Mais si le capitalisme est le lieu par excellence de l'illusion engendrée par l'esprit de système, alors on peut craindre qu'il ne soit aussi le lieu de la plus grande des désillusions. Smith n'en dit rien puisque, en analysant la désillusion, il se contente de prendre pour exemple le cas d'un arriviste accédant à la richesse par un travail acharné - pas le cas d'un capitaliste recherchant le profit. Mais il n'est pas difficile de voir en quoi consiste la désillusion redoublée, portée au carré, à laquelle peut mener le capitalisme. Plus que l'époque de Smith, d'ailleurs, notre siècle donne à voir avec clarté ce risque de désillusion. Car du XVIIIe au XXIe siècle, le capitalisme s'est transformé, il a évolué vers un type d'économie où l'activité des très grandes entreprises privées se trouve déterminée moins par des entrepreneurs proprement dits que par des actionnaires. Qui plus est, les directeurs de ces entreprises sont de plus en plus rémunérés par un intéressement aux profits de leur entreprise plutôt que par un salaire : il s'ensuit que ces directeurs, dont la fonction naturelle serait d'agir en entrepreneurs, ont eux-mêmes tendance à se comporter comme des actionnaires. Or, le passage d'un capitalisme d'entrepreneurs à un capitalisme d'actionnaires offre bien des exemples de situations où l'excès du désir de richesse est dangereusement accentué par un esprit de système porté au carré : les entreprises peuvent être fusionnées, voire liquidées, parce qu'elles ne procurent pas assez de profit aux actionnaires, quand bien même elles pourraient apparaître saines d'un point de vue strictement entrepreneurial (c'est-à-dire du point de vue de leur situation sur le marché par rapport à la demande des consommateurs et à l'offre des concurrents).

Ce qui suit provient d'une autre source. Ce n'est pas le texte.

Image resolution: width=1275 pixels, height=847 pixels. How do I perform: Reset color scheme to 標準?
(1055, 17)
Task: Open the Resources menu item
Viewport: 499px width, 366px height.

On peut alors légitimement se demander si ces excès du capitalisme d'actionnaires ne sont pas particulièrement propres à être suivis de la désillusion et de l'amertume si bien décrites par Smith. Car non seulement les mêmes raisons font que la recherche effrénée de la richesse ne mène pas plus au bonheur les actionnaires d'aujourd'hui que l'arriviste de l'époque de Smith ; mais encore, à ces raisons s'ajoute le fait que ces actionnaires d'aujourd'hui peuvent être les salariés mêmes qui ont à souffrir des excès du capitalisme. C'est en effet un paradoxe propre à notre économie contemporaine qu'une seule et même personne, en tant qu'actionnaire, peut pousser à liquider une entreprise dans laquelle elle travaille en tant que salarié. Ce paradoxe n'existait pas dans le capitalisme d'entrepreneurs tel que l'a connu Smith, si bien que notre économiste ne pouvait en parler. Mais à la lueur de sa théorie de la désillusion engendrée par l'excès du désir de richesse et l'esprit de système, un tel paradoxe n'apparaît que plus flagrant, et plus menaçant.

Conclusion

Nous avons montré comment l'analyse de Smith situe le désir de richesse à la fois par rapport à sa source, l'amour de soi, et par rapport à d'autres variations de cet amour de soi. L'amour de soi connaît deux variations excessives, que le spectateur impartial considère comme des vices parce qu'il ne peut sympathiser avec elles, et deux variations modérées, auxquelles le spectateur impartial accorde le statut vertueux de prudence, parce qu'il peut sympathiser avec elles. Les deux variations vicieuses ont pour nom "passion de la jouissance présente" et "vanité" ; les deux variations vertueuses s'appellent désir de richesse en vue des "nécessités" et désir de richesse en vue des "luxes" ou de la "distinction sociale".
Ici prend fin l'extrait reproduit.